-- START OF Selection --

Article 9 of the Uniform Commercial Code, recognizing the importance of facilitating transfers of liens, imposes minimal requirements on assignments of security interests perfected by the filing of financing statements, or possession or control. However, when it comes to Article 9 collateral subject to federal or other state laws, such as certain mobile goods and intellectual property, the UCC often defers to such federal or state regimes. See U.C.C. ' 9-311(a). The intersection between the UCC and these other laws is not always seamless, as illustrated by the recent decision of a Texas bankruptcy court in Clark Contracting Services Inc. v. Wells Fargo Equipment Finance (In Re: Clark Contracting Services Inc. 299 B.R. 789 (Bankr. W.D. Tex 2008)). That lack of seamlessness can disrupt commercial and consumer markets significantly.
Here, we discuss the procedures for assigning Article 9 security interests, the issues highlighted in Clark, and the reaction to that decision.
To determine how to assign an Article 9 security interest and maintain its perfected status effectively, one must first ascertain how the lien was initially perfected. The general rule is articulated in U.C.C. ' 9-310.
Perfection Under the UCC
Section 9-310(a) of the UCC provides that liens on most types of collateral can be perfected by filing a UCC financing statement. Section 9-310(c), in turn, states that no filing or other action is required to continue the perfected status of perfected security interest that is assigned. Thus, if an assignor secured party has properly filed a financing statement to perfect its lien, the assignee of such lien need not do anything further to maintain the perfected status of the assigned security interest against creditors of and transferees from the original debtor.
The lack of any affirmative requirement for perfecting assignments of filed financing statements is consistent with the UCC's system of “notice filing.” U.C.C. ' 9-502, Official Cmt. 2. Although the already-filed financing statement may not reveal the current secured party, it puts searchers on notice that someone may have a security interest in the collateral indicated. It is enough that, through further inquiry, they can learn about the assignment and the assignee's identity.
U.C.C. ' 9-310(c) also applies to liens perfected by control or possession. There is accordingly no requirement under Article 9 that assignees take additional action to maintain perfection of the security interests for collateral perfected by control or possession. As long as the assignor secured party or the assignee maintains possession or control of the collateral, the security interest will remain perfected. U.C.C ' 9-310, Official Cmt. 4.
Although the UCC does not require the assignee of a secured party to amend a financing statement to maintain perfection and priority of the assigned lien, filing an amendment that assigns the lien does have significant advantages. The assignor remains the “secured party of record” under U.C.C. ' 9-511 unless and until the assignee is named in the financing statement, whether in the initial filing or by amendment. See U.C.C. ' 9-514. By remaining the secured party of record, the assignor retains valuable rights in respect of such financing statement. The secured party of record is entitled to authorize the filing of an amendment to a financing statement (other than an amendment that adds collateral or a debtor). U.C.C. ' 9-513. It can partially release collateral from or terminate a financing statement and is solely entitled to continue the duration of the filing. U.C.C. ' 9-514, Official Cmt 2. A secured party of record could assign its rights as such to a third party, enabling that party to become and exercise the rights of the secured party of record. In addition, a secured party who is not the secured party of record is statutorily obligated under certain circumstances to cause the secured party of record to terminate a financing statement. U.C.C. ' 9-311. By becoming the secured party of record, the assignee protects itself from such risks and obligations.

-- END OF Selection --
-- START OF Data extract --

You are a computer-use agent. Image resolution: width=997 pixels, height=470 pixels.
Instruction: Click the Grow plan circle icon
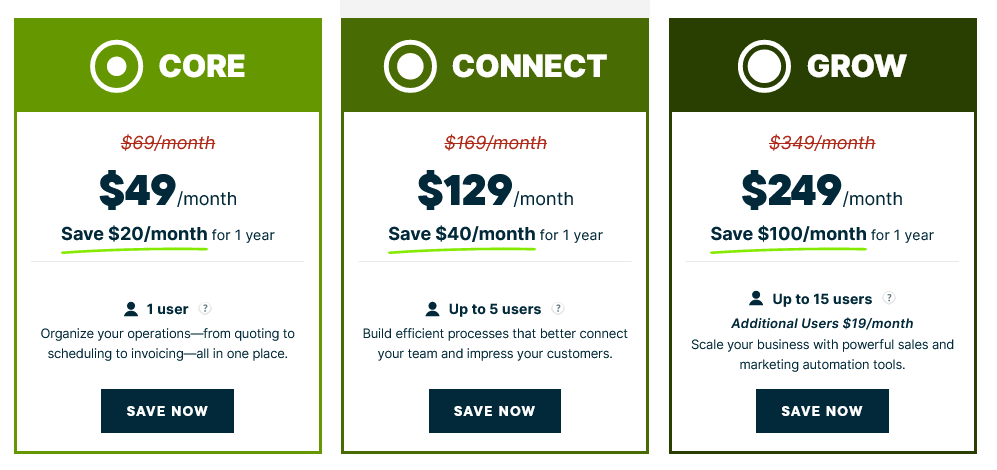(765, 66)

-- END OF Data extract --

Brief.
According to the article, what does Section 9-310(c) say is required to continue the perfected status of a perfected security interest that is assigned? The lines stand apart from the article as separate material.

Full output.
No filing or other action is required.